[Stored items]
━━━━━━

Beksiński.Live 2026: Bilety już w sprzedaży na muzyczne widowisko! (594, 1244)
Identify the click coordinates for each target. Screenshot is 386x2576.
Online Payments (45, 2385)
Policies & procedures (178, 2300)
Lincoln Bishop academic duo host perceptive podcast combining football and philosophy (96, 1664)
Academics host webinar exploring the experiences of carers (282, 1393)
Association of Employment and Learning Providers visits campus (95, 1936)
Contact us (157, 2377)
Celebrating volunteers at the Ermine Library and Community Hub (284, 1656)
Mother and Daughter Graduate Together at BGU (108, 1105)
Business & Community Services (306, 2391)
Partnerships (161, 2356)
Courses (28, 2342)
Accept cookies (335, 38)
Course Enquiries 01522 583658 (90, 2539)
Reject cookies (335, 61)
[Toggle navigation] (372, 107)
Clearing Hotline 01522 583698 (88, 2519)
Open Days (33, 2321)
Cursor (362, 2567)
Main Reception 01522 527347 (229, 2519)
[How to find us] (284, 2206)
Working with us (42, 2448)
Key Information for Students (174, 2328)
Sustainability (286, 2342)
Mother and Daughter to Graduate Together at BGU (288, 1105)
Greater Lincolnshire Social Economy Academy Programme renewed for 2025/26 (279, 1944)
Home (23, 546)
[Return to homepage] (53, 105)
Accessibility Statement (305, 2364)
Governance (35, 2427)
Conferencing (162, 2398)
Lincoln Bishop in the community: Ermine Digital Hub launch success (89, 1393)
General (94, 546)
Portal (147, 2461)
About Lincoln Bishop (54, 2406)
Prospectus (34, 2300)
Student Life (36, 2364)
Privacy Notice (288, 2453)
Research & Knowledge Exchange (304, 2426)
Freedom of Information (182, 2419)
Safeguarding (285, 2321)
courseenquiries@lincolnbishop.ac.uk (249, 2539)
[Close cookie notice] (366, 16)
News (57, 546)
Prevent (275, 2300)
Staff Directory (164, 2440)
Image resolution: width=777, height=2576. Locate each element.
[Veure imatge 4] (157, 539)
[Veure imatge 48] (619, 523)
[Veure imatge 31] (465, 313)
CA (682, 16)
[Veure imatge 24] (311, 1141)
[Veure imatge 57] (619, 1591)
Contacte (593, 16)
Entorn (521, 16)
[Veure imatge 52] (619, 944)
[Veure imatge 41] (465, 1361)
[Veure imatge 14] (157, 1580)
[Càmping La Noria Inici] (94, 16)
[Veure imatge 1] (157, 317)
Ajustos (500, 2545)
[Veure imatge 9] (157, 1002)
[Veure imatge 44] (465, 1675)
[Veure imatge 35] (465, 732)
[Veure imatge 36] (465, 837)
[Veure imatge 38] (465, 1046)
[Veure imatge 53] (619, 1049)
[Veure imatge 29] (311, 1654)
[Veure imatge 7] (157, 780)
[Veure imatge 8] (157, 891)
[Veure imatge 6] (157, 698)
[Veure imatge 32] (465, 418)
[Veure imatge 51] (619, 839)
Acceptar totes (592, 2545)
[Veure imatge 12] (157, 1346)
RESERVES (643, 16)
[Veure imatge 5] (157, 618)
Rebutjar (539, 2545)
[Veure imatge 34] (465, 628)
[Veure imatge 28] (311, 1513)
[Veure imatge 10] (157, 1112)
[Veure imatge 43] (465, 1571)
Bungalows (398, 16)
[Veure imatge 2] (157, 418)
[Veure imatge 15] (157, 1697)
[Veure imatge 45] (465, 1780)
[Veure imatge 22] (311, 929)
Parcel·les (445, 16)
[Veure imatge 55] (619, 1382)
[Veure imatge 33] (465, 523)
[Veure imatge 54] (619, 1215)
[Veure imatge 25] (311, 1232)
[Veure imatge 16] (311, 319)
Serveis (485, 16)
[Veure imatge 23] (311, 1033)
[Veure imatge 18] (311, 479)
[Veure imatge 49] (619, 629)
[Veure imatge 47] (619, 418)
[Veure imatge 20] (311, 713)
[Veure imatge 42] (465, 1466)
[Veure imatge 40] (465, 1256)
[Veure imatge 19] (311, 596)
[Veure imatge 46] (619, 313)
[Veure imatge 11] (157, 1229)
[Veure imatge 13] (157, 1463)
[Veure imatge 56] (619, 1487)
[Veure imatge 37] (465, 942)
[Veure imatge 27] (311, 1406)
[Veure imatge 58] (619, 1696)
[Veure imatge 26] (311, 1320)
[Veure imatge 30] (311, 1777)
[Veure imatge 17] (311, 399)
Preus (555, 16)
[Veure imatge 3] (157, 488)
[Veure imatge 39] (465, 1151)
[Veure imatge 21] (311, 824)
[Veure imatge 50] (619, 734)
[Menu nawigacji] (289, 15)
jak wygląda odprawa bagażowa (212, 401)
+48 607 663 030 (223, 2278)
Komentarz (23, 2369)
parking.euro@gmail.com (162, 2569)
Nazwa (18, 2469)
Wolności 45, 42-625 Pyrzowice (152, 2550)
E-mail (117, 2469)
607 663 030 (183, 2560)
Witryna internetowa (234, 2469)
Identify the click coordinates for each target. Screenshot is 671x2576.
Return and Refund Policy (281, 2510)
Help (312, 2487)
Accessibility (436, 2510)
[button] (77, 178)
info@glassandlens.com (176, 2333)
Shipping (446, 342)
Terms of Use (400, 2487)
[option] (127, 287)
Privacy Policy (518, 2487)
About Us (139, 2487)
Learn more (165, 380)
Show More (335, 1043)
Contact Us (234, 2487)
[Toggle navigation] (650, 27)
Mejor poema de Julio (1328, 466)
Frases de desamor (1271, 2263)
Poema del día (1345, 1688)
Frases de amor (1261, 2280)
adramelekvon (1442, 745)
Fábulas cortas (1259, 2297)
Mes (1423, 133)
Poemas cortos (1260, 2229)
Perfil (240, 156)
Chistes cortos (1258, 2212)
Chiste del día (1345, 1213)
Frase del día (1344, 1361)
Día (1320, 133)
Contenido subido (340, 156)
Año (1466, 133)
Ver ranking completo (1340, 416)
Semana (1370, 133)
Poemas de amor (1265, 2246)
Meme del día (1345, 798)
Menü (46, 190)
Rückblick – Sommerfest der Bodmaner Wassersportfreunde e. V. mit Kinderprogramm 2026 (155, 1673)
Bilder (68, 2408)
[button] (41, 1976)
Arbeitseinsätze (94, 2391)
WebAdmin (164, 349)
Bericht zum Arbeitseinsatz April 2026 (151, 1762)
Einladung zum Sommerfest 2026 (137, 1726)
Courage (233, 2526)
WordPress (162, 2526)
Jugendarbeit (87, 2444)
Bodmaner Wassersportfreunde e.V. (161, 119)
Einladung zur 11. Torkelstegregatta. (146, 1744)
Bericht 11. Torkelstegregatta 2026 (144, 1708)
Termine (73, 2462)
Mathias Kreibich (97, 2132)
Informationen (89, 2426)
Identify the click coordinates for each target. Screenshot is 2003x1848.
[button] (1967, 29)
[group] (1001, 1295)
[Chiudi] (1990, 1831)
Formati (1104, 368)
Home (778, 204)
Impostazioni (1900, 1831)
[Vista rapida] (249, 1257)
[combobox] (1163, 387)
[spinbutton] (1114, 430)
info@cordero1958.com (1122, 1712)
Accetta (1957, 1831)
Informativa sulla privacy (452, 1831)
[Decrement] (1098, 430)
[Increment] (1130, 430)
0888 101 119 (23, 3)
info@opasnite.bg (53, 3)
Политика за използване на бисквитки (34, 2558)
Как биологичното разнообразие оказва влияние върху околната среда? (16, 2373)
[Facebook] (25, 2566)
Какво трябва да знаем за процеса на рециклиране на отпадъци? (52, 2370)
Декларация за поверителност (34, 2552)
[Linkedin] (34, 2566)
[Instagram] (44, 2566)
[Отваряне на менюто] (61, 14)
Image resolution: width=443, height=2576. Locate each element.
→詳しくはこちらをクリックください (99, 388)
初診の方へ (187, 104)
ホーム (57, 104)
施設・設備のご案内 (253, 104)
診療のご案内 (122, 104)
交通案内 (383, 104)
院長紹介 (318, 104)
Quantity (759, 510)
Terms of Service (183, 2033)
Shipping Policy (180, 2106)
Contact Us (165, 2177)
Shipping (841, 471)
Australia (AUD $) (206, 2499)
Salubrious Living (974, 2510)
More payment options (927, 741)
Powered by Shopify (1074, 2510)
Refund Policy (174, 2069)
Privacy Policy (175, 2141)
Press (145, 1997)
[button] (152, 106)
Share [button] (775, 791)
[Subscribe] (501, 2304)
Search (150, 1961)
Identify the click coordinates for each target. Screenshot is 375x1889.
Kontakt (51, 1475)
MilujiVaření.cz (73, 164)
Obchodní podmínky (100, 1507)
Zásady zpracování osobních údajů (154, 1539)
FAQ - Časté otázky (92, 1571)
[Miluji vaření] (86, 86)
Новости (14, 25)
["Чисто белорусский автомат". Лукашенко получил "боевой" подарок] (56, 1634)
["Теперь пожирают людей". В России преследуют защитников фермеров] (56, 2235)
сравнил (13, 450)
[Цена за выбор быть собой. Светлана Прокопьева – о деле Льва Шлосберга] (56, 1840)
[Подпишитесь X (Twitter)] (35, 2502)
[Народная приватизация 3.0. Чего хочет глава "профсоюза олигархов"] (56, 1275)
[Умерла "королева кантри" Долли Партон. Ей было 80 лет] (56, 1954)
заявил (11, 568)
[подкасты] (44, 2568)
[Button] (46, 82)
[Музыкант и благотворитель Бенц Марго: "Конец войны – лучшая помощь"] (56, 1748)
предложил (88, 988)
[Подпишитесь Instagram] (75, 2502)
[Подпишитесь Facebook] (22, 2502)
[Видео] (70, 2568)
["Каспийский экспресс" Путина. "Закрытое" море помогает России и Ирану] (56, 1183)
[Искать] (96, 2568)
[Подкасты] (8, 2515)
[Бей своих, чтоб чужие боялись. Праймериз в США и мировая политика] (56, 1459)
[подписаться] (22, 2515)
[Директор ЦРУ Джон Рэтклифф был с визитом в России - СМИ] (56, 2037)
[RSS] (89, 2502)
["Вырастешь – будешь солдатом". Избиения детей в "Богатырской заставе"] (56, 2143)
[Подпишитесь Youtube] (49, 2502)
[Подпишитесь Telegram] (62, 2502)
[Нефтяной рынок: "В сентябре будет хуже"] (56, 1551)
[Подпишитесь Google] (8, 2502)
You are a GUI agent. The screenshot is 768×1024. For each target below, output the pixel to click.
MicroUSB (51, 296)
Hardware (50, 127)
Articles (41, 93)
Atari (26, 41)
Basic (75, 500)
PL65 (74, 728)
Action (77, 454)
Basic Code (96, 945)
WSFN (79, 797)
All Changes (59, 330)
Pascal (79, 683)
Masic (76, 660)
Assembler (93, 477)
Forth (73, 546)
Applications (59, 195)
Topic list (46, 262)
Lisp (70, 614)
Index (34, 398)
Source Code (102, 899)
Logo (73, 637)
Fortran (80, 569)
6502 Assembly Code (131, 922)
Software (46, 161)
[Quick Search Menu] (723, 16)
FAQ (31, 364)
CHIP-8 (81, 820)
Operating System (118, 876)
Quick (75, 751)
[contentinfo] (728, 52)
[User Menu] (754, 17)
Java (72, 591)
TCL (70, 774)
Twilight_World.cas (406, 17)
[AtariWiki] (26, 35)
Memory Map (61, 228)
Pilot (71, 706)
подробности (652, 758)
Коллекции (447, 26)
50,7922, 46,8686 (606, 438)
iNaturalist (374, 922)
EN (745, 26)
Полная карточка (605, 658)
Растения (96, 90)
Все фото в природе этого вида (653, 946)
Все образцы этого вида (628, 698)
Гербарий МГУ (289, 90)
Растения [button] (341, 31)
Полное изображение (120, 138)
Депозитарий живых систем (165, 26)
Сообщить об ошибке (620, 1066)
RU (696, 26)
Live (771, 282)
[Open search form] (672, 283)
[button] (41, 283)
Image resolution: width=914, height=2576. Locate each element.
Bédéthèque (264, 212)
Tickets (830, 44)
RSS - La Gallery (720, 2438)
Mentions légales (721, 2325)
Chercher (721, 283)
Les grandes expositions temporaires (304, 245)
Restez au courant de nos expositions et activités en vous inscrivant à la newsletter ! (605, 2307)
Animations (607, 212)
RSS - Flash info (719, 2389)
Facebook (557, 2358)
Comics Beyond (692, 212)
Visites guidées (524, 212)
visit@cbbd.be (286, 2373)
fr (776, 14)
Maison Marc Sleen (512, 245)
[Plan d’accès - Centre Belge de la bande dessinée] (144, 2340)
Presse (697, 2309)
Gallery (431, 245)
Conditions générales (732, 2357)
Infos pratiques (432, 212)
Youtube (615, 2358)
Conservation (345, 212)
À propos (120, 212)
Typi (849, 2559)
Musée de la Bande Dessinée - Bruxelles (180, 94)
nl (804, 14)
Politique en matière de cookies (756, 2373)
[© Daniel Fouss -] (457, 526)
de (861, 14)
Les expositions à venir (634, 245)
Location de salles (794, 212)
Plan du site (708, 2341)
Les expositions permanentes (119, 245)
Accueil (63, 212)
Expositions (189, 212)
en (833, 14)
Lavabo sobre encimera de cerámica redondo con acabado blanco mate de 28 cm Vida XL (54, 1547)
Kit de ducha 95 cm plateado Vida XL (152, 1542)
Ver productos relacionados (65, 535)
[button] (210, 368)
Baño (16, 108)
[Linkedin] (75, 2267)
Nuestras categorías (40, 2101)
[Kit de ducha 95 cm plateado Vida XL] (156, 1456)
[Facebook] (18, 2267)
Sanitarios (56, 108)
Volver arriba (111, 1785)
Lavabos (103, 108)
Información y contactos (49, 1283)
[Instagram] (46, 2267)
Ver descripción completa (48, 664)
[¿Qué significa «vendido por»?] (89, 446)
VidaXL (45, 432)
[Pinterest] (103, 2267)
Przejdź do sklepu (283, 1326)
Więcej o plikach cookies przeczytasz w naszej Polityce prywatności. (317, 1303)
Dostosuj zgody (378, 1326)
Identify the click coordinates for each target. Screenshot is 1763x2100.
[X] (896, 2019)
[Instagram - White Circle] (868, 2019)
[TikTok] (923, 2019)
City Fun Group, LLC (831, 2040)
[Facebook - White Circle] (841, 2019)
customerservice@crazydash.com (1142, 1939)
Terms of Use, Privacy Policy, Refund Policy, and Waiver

━━━━━━

Transcribe each line of the data above, unaltered, from the one where "All Changes (59, 330)" appears to the one where "Все фото в природе этого вида (653, 946)" appears, inclusive of both.

All Changes (59, 330)
Pascal (79, 683)
Masic (76, 660)
Assembler (93, 477)
Forth (73, 546)
Applications (59, 195)
Topic list (46, 262)
Lisp (70, 614)
Index (34, 398)
Source Code (102, 899)
Logo (73, 637)
Fortran (80, 569)
6502 Assembly Code (131, 922)
Software (46, 161)
[Quick Search Menu] (723, 16)
FAQ (31, 364)
CHIP-8 (81, 820)
Operating System (118, 876)
Quick (75, 751)
[contentinfo] (728, 52)
[User Menu] (754, 17)
Java (72, 591)
TCL (70, 774)
Twilight_World.cas (406, 17)
[AtariWiki] (26, 35)
Memory Map (61, 228)
Pilot (71, 706)
подробности (652, 758)
Коллекции (447, 26)
50,7922, 46,8686 (606, 438)
iNaturalist (374, 922)
EN (745, 26)
Полная карточка (605, 658)
Растения (96, 90)
Все фото в природе этого вида (653, 946)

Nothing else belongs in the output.